Projekt Ferienreisen für Patenkinder

Sommer – Ferien – Reisen – Urlaub


Ein Traum kann wahr werden: im Ferienhaus des Vereins Speranta

Für viele von uns sind diese Begriffe gleichbedeutend, Ferien oder Urlaub im Sommer ohne eine Reise können wir uns kaum vorstellen. Wir müssen vielleicht noch die schwere Wahl treffen, ob wir an die See oder in die Berge fahren oder einmal etwas ganz Exotisches unternehmen, vielleicht einen Segeltörn um Kap Horn.

Für unsere Patenkinder aus dem Projekt Schülerpatenschaften sieht das anders aus. Im Normalfall bedeuten Sommerferien für sie eher Staub und Hitze in der Großstadt, zusätzlich Langeweile, weil die Ablenkung durch die Schule fehlt und manche Freunde verreist sind, etwas, wovon diese Kinder nur träumen können.

Wir möchten helfen, wenigstens für einige der Kinder solche Träume einmal Realität werden zu lassen.
Unsere Partnerorganisationen Speranţa und Kohezio verfügen über Ferieneinrichtungen:
Der Verein Speranţa besitzt ein kleines Ferienhaus in den Bergen für jeweils sieben Kinder mit zwei Betreuern,
der Verein Kohezio hat einen Zeltplatz an einem Stausee für ca. 20 Kinder.

In guter Luft, mit regelmäßiger gesunder Ernährung, bei Spiel und Sport, mit Wanderungen und Ausflügen in die schöne Umgebung können die Kinder unbeschwerte Tage verbringen, liebevoll betreut von den Sozialarbeiterinnen und ehrenamtlich Tätigen.
Der Verein Kohezio hat zusätzlich jeden Tag ein kleines Pensum Schulunterricht auf dem Plan, um die Kinder an regelmäßige Hausaufgaben zu gewöhnen und um diejenigen, die die Versetzung nicht geschafft haben, auf eine Nachprüfung vorzubereiten.
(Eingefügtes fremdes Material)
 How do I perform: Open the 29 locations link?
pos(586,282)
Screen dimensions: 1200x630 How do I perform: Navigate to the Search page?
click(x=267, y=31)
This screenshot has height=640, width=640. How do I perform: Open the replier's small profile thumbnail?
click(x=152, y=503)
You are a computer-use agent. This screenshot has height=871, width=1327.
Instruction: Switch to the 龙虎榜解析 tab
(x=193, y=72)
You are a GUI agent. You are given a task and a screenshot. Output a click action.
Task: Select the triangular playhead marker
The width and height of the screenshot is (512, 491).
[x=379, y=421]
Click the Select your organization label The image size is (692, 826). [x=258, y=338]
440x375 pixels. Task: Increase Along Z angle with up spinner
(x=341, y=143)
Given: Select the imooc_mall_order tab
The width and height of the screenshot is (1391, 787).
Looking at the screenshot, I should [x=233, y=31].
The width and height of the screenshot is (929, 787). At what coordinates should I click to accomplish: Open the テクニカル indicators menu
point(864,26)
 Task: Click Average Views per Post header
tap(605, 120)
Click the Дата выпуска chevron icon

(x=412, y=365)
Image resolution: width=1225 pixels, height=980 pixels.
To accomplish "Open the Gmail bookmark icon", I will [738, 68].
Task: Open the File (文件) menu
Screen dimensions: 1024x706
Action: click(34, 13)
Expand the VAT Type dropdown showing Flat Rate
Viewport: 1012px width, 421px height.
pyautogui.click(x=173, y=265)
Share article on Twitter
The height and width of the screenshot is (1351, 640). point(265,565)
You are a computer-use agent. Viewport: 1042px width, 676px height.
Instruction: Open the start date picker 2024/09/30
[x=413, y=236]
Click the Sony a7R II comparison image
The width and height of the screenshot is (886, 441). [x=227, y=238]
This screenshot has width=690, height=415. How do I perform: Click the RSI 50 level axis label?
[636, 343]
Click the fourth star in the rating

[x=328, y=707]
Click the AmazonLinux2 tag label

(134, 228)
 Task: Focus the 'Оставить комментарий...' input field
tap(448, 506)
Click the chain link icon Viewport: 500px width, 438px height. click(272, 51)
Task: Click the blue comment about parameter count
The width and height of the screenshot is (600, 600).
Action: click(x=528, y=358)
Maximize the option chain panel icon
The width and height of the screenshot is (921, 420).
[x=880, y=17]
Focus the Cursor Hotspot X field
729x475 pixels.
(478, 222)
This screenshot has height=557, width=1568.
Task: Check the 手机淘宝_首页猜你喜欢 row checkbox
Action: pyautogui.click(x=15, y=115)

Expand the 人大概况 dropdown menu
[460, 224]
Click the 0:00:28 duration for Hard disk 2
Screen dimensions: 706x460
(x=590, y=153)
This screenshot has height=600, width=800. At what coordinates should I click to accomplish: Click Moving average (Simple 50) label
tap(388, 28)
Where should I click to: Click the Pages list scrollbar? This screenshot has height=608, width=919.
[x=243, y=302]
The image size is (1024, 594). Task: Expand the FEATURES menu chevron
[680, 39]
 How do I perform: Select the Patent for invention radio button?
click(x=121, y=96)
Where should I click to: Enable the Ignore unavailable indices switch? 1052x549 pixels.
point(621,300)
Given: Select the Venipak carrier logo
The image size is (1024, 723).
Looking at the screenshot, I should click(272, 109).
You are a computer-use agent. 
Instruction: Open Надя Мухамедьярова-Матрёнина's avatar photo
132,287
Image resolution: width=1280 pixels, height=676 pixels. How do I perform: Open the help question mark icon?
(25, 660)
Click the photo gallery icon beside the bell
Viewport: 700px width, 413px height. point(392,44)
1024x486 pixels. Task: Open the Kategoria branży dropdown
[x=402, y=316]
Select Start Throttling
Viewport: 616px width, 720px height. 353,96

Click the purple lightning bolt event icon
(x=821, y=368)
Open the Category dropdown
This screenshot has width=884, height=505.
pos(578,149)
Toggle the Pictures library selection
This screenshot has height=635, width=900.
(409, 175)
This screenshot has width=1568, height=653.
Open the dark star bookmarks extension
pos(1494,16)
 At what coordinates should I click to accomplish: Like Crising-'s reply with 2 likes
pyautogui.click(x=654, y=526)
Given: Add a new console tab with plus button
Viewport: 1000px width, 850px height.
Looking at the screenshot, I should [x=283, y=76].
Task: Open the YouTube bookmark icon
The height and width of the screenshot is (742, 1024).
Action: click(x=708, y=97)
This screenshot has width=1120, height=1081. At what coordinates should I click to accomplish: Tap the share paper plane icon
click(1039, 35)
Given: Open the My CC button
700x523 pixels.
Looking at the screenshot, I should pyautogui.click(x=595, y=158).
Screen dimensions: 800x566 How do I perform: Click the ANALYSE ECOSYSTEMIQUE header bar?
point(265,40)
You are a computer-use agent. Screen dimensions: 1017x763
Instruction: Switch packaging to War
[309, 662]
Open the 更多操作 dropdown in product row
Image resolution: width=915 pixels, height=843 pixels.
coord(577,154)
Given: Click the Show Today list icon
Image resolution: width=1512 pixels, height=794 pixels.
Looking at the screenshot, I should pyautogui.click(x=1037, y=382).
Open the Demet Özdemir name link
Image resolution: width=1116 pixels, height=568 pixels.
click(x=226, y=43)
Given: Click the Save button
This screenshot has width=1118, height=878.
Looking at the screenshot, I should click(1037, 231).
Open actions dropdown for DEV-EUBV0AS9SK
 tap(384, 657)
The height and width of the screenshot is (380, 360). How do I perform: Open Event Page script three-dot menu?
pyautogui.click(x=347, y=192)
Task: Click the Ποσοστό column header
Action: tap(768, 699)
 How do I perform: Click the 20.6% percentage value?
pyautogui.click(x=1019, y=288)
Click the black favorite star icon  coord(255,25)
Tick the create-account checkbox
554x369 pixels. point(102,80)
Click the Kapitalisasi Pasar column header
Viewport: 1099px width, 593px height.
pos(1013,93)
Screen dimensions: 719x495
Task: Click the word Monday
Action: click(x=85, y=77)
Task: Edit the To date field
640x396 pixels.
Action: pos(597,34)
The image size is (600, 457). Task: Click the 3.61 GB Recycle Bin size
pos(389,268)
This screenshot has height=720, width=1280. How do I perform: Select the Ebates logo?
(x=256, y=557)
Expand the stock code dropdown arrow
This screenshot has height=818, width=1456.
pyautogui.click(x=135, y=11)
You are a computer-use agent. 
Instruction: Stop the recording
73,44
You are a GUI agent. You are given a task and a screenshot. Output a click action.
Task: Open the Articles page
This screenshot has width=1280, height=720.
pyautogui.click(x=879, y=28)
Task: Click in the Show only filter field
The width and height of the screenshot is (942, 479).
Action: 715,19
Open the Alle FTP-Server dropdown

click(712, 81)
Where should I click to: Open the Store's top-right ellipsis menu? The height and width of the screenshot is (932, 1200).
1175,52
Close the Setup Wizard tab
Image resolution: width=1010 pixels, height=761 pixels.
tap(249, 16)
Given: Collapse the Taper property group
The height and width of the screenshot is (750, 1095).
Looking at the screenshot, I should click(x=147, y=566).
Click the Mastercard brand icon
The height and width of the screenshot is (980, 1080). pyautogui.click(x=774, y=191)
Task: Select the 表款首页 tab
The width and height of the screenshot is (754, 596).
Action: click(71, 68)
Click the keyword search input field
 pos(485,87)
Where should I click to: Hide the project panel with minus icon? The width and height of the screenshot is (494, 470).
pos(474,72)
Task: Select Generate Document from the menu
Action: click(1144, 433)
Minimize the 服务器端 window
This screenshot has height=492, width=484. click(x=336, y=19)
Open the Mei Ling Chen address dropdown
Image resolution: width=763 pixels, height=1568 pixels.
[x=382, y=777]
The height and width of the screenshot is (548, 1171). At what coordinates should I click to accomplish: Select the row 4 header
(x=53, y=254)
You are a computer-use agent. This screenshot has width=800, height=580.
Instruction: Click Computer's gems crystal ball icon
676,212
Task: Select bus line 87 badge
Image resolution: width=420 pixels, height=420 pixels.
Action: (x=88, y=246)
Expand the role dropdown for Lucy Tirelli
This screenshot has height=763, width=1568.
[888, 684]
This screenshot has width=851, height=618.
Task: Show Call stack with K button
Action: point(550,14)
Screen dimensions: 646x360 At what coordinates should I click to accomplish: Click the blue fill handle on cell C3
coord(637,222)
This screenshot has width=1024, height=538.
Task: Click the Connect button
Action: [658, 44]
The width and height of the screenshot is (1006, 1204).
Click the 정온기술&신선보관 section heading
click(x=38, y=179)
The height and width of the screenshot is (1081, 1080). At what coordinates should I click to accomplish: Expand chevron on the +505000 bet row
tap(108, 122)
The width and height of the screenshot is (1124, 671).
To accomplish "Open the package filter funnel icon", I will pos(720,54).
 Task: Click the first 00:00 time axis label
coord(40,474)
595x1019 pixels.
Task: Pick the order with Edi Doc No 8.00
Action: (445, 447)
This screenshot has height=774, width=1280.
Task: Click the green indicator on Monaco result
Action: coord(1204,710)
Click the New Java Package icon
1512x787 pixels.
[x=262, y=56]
Im Jahr 2011 hat TEMAH, die damilige Rumänienhilfe der Kirchengemeinde Meiendorf-Oldenfelde, erstmals um Spenden für Ferienreisen von Patenkindern gebeten. Das Echo auf unseren Aufruf war sehr gut und ermutigt uns, auch in diesem Jahr Ihre Hilfe zu erbitten. Wir wären sehr froh, wenn wir noch mehr Kindern die Möglichkeit bieten könnten, einmal für zehn oder vierzehn Tage aus ihrem tristen Alltag in ein Paradies auf Zeit zu entkommen.